Pediatric infectious diseases expert, John Williams, M.D., assistant professor of Pediatrics, Microbiology & Immunology, and his lab found the signature for an influenza infection in 4 of the 53-year-old samples, and were able to confirm the lung tissues had high levels of C4d. These patients too had died from an over-reactive immune response.
"C4d is part of the inflammatory cascade, and while it's really good at killing organisms and protecting us, it's sort of the slash and burn approach, capable of causing lots of tissue damage," Johnson said.
But why did infants and the frail elderly escape this mechanism of death in the H1N1 pandemic?
"We found in 2009, the elderly had good immunity because they had seen a very similar virus sometime before 1957. Babies hadn't seen many viruses at all so there was no trigger. It came down to the young adults – primed with an ineffective response. Their bodies already had defenses against previous influenza viruses that look like this one but weren't close enough," Polack said.

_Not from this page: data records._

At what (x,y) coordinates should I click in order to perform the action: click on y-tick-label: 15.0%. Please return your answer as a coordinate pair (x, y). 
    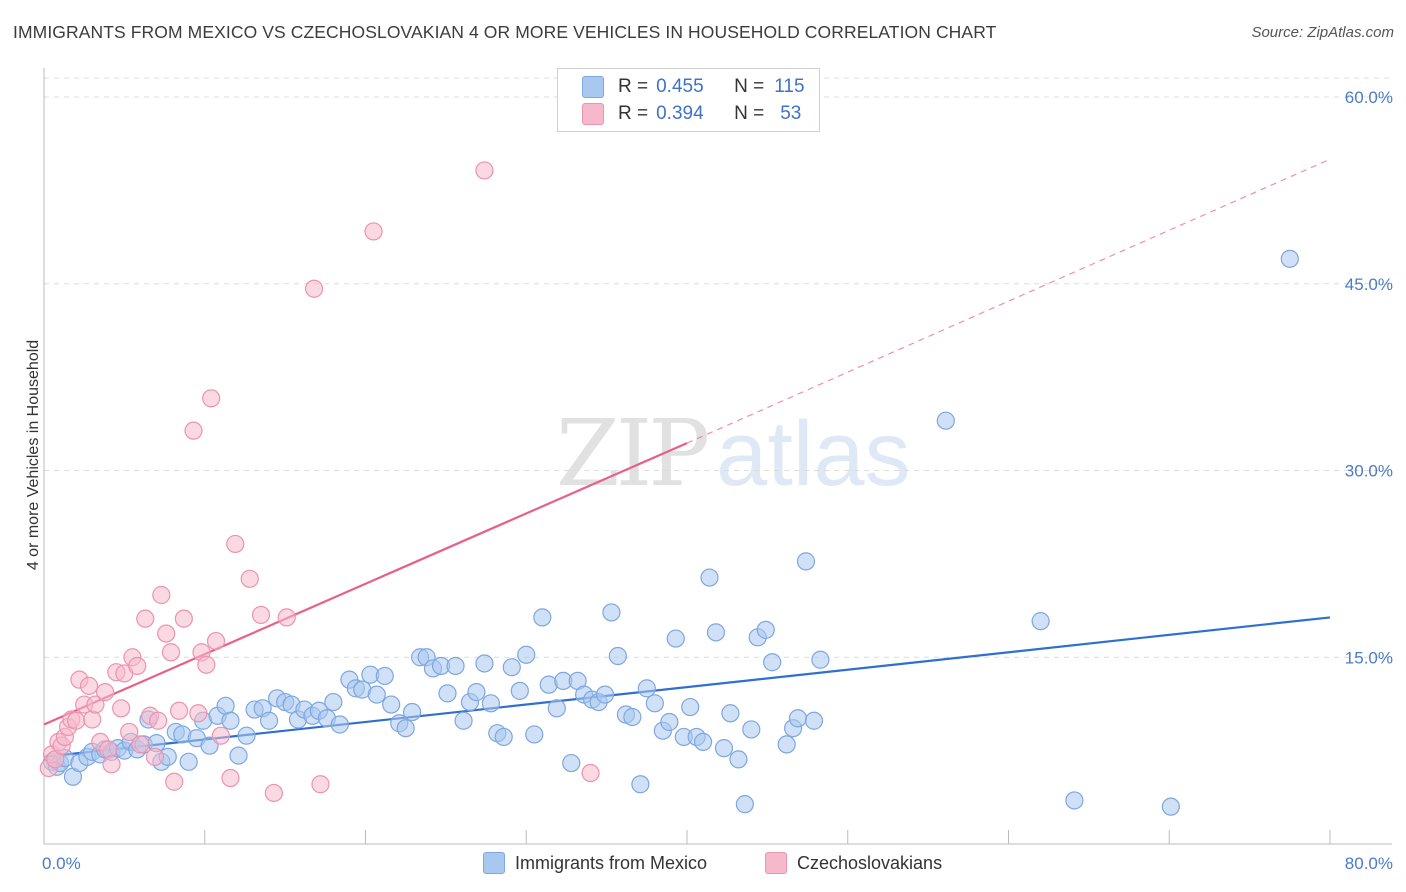
    Looking at the image, I should click on (1369, 658).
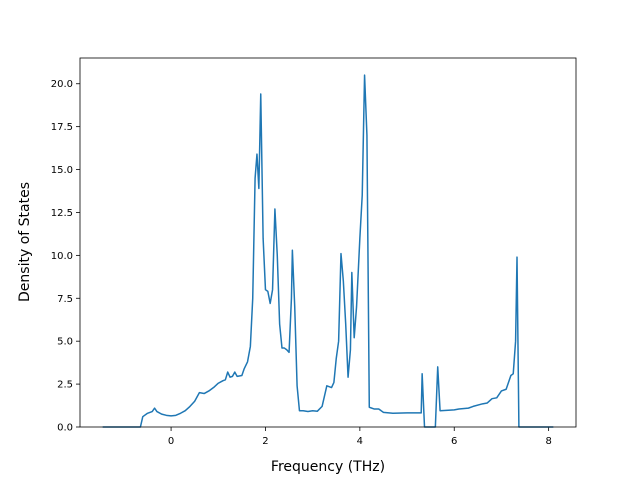 This screenshot has height=480, width=640. Describe the element at coordinates (65, 342) in the screenshot. I see `y-tick-label: 5.0` at that location.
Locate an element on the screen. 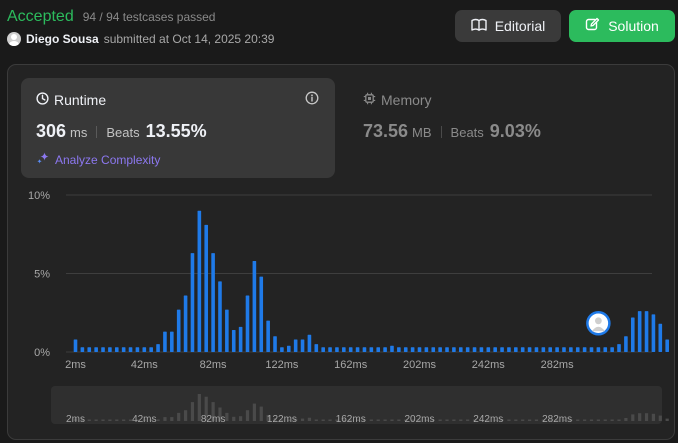 The width and height of the screenshot is (678, 443). solution-button: Solution is located at coordinates (622, 26).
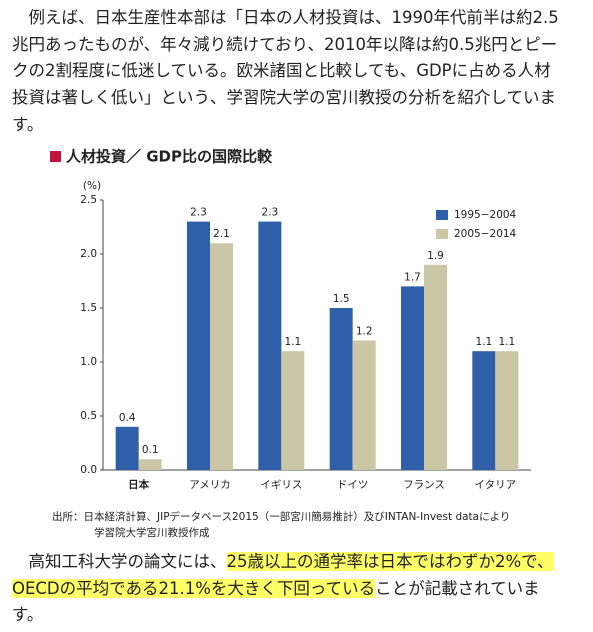 This screenshot has width=593, height=632. What do you see at coordinates (342, 299) in the screenshot?
I see `data-label: 1.5` at bounding box center [342, 299].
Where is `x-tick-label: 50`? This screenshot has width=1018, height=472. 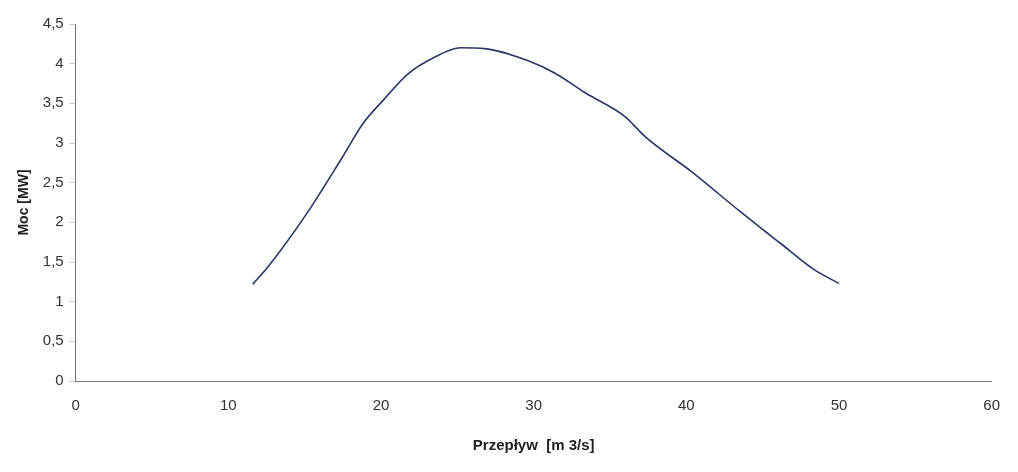
x-tick-label: 50 is located at coordinates (839, 405).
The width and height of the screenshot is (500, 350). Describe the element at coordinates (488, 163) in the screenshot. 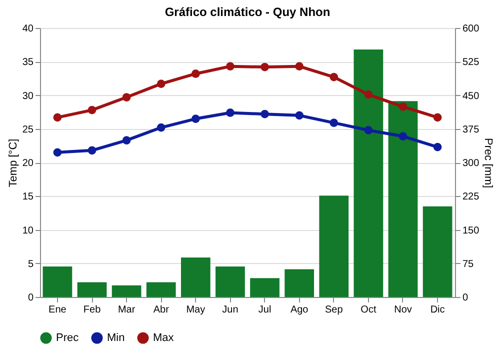

I see `y2-axis-title: Prec [mm]` at that location.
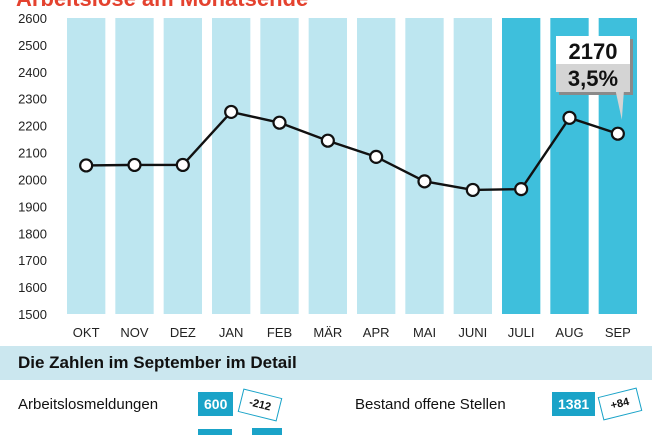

While the patient sample in the current study is relatively small: 75 patients, including 23 who died in 2009, and 4 from 1957, investigators were able to show that other theories, like dampening of interferon, or the triggering of an inflammatory response called a "cytokine storm," were not supported by the evidence. Even the number of viruses present in a flu patient did not seem to correlate with the severity of illness.
"It suggests this (immune over-reaction) is what happens with pandemic to make young healthy adults seriously ill. There are other things that contribute to threat, but this is one of the main things for this age group," Polack said.
While many questions remain, one thing is clear: the H1N1 vaccine offers protection. Patients who died were overwhelmingly unvaccinated. Many fell ill before a vaccine was even available.
A study of genetics will be among the next steps to explain responses experienced by people like Jason Martin. It may be possible to find out who is susceptible to this over-reactive response so they can actively avoid exposure, or receive a specific regimen of treatment. But until then, vaccination is the best idea.